5. Decision Boundaries: What the Hidden Layer Buys You Intermediate

The clearest way to feel the difference is the exclusive-or problem: four points labeled so that no straight line separates the two classes. A linear classifier provably cannot solve it (this is the historical result that froze neural-network research for a decade). A two-layer MLP solves it easily, because the hidden ReLU units carve input space into regions the output layer can then combine. The snippet evaluates an MLP whose weights are set by hand to the known XOR solution, to show the mechanism without yet invoking training.

# Solve XOR with a hand-built MLP: two hidden ReLU units detect the "exactly
# one input on" cases, and a single output combines them.

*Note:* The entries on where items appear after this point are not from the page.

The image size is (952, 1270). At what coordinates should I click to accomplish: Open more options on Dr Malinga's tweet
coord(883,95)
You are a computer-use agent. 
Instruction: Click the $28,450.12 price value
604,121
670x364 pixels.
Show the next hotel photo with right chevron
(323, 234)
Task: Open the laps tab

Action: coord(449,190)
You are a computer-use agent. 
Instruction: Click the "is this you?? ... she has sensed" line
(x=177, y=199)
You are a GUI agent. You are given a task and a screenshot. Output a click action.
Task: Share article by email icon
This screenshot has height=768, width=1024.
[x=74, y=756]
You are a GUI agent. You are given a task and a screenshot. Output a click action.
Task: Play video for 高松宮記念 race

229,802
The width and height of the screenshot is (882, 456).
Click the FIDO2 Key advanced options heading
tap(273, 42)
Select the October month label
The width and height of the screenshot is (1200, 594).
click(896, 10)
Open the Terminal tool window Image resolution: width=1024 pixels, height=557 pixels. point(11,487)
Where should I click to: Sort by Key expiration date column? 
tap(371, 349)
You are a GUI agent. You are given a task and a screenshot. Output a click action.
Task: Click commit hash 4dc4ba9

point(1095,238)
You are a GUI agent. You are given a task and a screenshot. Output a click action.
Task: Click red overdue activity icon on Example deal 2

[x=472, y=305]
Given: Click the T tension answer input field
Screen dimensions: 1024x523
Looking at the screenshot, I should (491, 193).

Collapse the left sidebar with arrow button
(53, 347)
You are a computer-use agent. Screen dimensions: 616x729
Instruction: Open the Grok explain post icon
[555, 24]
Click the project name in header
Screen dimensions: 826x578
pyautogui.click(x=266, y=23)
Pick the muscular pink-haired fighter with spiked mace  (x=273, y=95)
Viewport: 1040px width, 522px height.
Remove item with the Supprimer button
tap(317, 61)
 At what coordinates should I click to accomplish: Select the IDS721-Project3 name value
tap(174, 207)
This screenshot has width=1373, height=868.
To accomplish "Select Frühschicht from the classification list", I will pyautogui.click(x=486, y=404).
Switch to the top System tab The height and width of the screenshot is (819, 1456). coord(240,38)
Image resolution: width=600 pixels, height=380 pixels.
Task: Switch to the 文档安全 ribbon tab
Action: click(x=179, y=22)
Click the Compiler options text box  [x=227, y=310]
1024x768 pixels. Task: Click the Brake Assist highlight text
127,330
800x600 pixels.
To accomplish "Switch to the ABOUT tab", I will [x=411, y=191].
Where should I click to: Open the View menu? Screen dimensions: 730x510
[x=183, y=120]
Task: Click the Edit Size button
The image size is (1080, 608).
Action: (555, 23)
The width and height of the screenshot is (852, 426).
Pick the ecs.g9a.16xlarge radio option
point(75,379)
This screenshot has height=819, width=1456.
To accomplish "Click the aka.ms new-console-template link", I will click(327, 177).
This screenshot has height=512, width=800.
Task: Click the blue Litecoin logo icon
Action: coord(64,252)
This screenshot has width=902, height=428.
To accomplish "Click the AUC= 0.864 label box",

This shows the
# mechanism (depth plus nonlinearity) without any training.
import numpy as np

# XOR: class 1 when exactly one input is 1
X = np.array([[0, 0], [0, 1], [1, 0], [1, 1]], dtype=float)
y = np.array([0, 1, 1, 0])

# Hand-set weights: two hidden ReLU units detect the two "exactly one on" cases
W1 = np.array([[1.0, 1.0], [1.0, 1.0]])
b1 = np.array([0.0, -1.0])
W2 = np.array([[1.0, -2.0]])      # combine the two hidden features
b2 = np.array([0.0])

h = np.maximum(0.0, X @ W1.T + b1)
score = (h @ W2.T + b2).ravel()
pred = (score > 0.5).astype(int)
print(pred, "matches labels:", np.array_equal(pred, y))   # [0 1 1 0] matches labels: True

To see the mechanism on one input, trace $[1, 1]$: both hidden units receive $1+1=2$ before their biases, so the first unit outputs $\max(0, 2)=2$ and the second outputs $\max(0, 2-1)=1$; the output then computes $1\cdot 2 - 2\cdot 1 = 0$, which is below the $0.5$ threshold, giving class 0, exactly as XOR requires. The output [0 1 1 0] matches the labels exactly. The single hidden layer transformed the inputs into a new space where the classes are linearly separable, and the output layer drew the now-trivial line. Figure 18.1.2 makes this transformation literal: it plots all four XOR points in the original input plane, where no line separates the two classes, beside the same four points in the hidden layer's $(h_1, h_2)$ coordinates, where a single straight line does.

That is the entire principle behind every network in Part III: learn a representation in which the final decision is easy. In Section 18.2 we stop setting weights by hand and let gradient descent discover them; in Chapter 25 we will see networks learn representations so good that the final linear layer barely has to do anything.